Et vint donc L'Or du Rhin, en troisième position dans le Ring singulier de Peter Konwitschny après La Walkyrie et Siegfried. L'Or du Rhin, prologue, scène fondatrice, point de départ de tout un univers : fort logiquement, Konwitschny ressort les peaux de bêtes pour les scènes chez les dieux. Il n'y a pas de référence visuelle aux deux volets précédents, et Konwitschny et ses partenaires s'amusent à brouiller les pistes dans la distribution : par rapport à la veille, Mime chante Loge, Alberich chante Donner, et c'est même Fafner qui chante Fasolt. Le refus de la continuité cyclique qui marque l'entreprise est faite avec humour, mais ce n'est pas un simple caprice : les vastes explications du monde en forme de système philosophique ont fait et font trop de mal pour qu'on puisse trouver bon d'en bricoler sur une scène d'opéra.

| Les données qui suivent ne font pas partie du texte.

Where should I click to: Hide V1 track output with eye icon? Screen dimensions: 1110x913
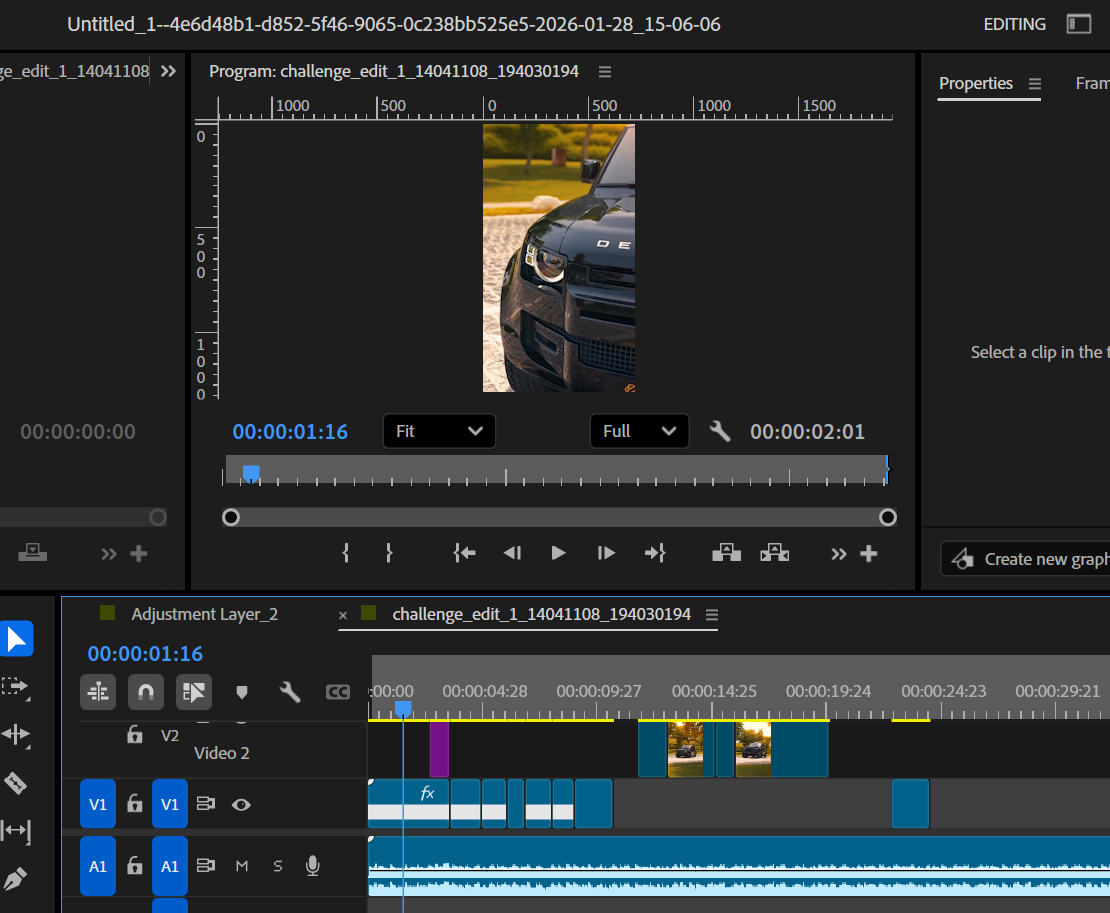[241, 803]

Avant cela, le rideau rouge reste fermé pour la scène liminaire, en guise de Rhin : Alberich est en avant-scène, pêchant tristement dans la fosse. Les filles du Rhin apparaissent derrière le rideau, comme s'il était la surface de l'eau, qui ne s'ouvre que pour révéler l'éclat de l'or. On verra à la troisième scène ce qu'Alberich (Joachim Goltz, qui fait du personnage un banal ambitieux plutôt qu'une incarnation du mal) fait de cet or : une profusion de gratte-ciel dans un monde d'où la nature est proscrite, avec des ogives nucléaires en guise de trésor accumulé. Et à la fin de l'opéra, quand les dieux à défaut du trésor marquent leur triomphe relatif et temporaire par leur entrée dans le château, fini les peaux de bêtes : les dieux se costument en bourgeois, l'habit faisant le moine – on ne peut qu'approuver Loge qui ne se laisse pas prendre à cette respectabilité en toc.
La plus belle scène du spectacle est certainement l'apparition d'Erda, interprétée comme la veille, avec autant de profondeur et de musicalité, par Melissa Zgouridi : toute une troupe d'enfants envahissent la scène avec elle, apportant fraîcheur et humanité à un monde qui en manque bien – deux petites filles discutent par gestes au premier plan au sujet des harpes, ces harpes qui nous accompagnent depuis le début de ce Ring et qui serviront pour la montée des dieux au Walhalla, en un de ces moments si touchants où Konwitschny fait voir la musique et ne se laisse pas arrêter par la coupure entre scène et salle.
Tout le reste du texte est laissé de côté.